Text section:
A look across the dialects of Finnish, as well as other Finnic languages, however reveals that at least this seemingly very polysemous suffix has not undergone a spontaneous semantic explosion somewhere along the line: it is instead of heterogeneous origin. Groups 1 thru 3 derive from Proto-Finnic *-kkoi, in turn from earlier *-kka-j (though some individual, presumably fairly new words can fail to show evidence for a diphthong in key varieties). Groups 4 and 5 (and arguably in an indirect way 6, I suppose) meanwhile derive from Proto-Finnic *-kko.

This duality is to an extent still visible in Finnish as well, in at least two facts of morphotax. Firstly: the latter suffix generally attaches to nouns’ plural stems (kivikko, not ˣkivekko), the former also singular stems (cases like lammikko occur, but so do cases like emakko).

The second point is subtler (and arguably starts bridging into reconstruction): in words with comparanda outside Finnish itself, only the latter suffix appears to have a front-vocalic variant -kkö, while the former is just about confined to back-vocalic use. This is attributable to the pre-Proto-Finnic diphthong split (another rather specific sound change that I think might deserve a more specific name): that in front-vocalic and labial back-vocalic environment, pre-PF *-Aj has yilded PF *-ei > Fi. -i, not -o(i). And hence we can identify as the original front-vocalic counterparts of the first two groups rather derivatives in -kki, including hypocoristic names such as mieliä ‘to desire’ → Mielikki, talvi ‘winter’ → Talvikki; [1] names of beings such as lempi ‘love’ (or lempiä ‘to love’?) → lemmikki ‘pet’, suosia ‘to favor’ →  suosikki ‘favorite’; or action names (actionyms?) such as hävitä ‘to go lost’ → hävikki ‘loss (of goods)’, viipyä ‘to be late’ → viivykki ‘delay’. This suffix by contrast has no local use at all.

The etymology of collective *-kko has remained unclear, to my knowledge. Hakulinen suggests that this would be still originally a single etymological group, and that the precedent of some *-kka-derivatives (not even *-kkoi-derivatives!) from location roots such as perä ‘rear’ → peru ‘rear part’ → perukka ‘back end’ could have motivated a shift of the suffix from a loosely diminutive meaning to a local one. However, this does not explain at all the phonological contrast between *-kkoi and *-kko.

I think a more natural source can be suggested: extraction from the noun joukko (< PF *joukko) ‘group’. Semantically the connection seems self-evident, e.g. kuusijoukko ‘group of spruces’ = kuusikko. (Why the suffix is so firmly used for trees and other plants in particular remains mysterious to me, though.) *joukko is moreover among the oldest overheavy (CVVCCV) underived word roots in Finnic, a fact that seems like it could have further enabled a perception as containing a “root” *jou- [2] and a suffix *-kko.

Source data:
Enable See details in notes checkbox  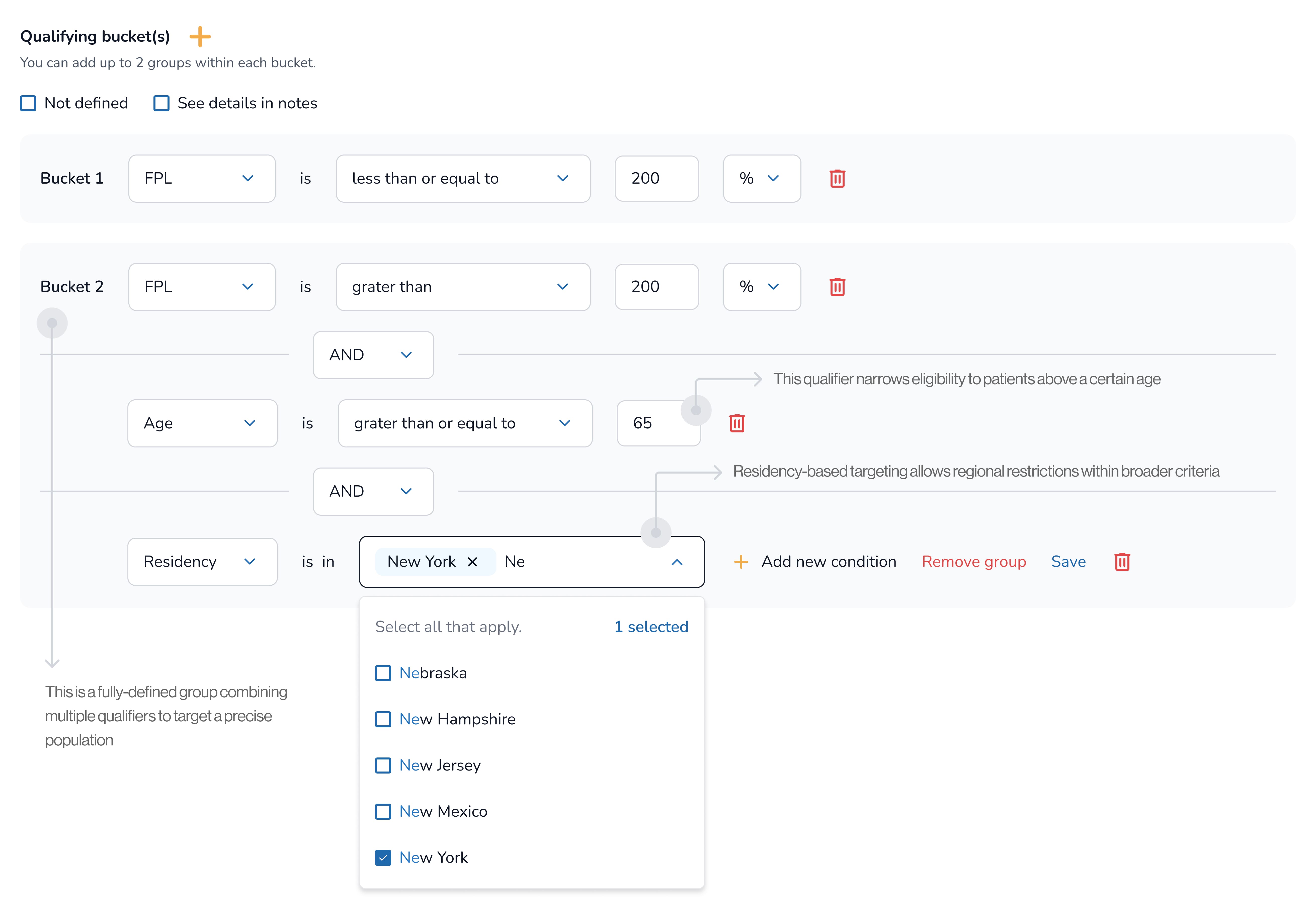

Task brief:
Please answer these questions from the text on the Finnish suffix -kko:
(a) From which Proto-Finnic form do Groups 4 and 5 derive?
(b) Which noun does the writer propose as a more natural source for collective *-kko?
(c) What derivative meaning 'favorite' is formed from suosia 'to favor'?
The listing has no part in this.

Full response:
(a) *-kko
(b) joukko 'group' (< PF *joukko)
(c) suosikki